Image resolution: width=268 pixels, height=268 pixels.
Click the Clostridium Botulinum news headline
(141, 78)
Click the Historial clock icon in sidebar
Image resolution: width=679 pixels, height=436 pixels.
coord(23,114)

**Work to complete**
Repeat the material in full, exactly as written.

**Task solution**
Image resolution: width=268 pixels, height=268 pixels.
Click the Clostridium Botulinum news headline
(141, 78)
Click the Historial clock icon in sidebar
Image resolution: width=679 pixels, height=436 pixels.
coord(23,114)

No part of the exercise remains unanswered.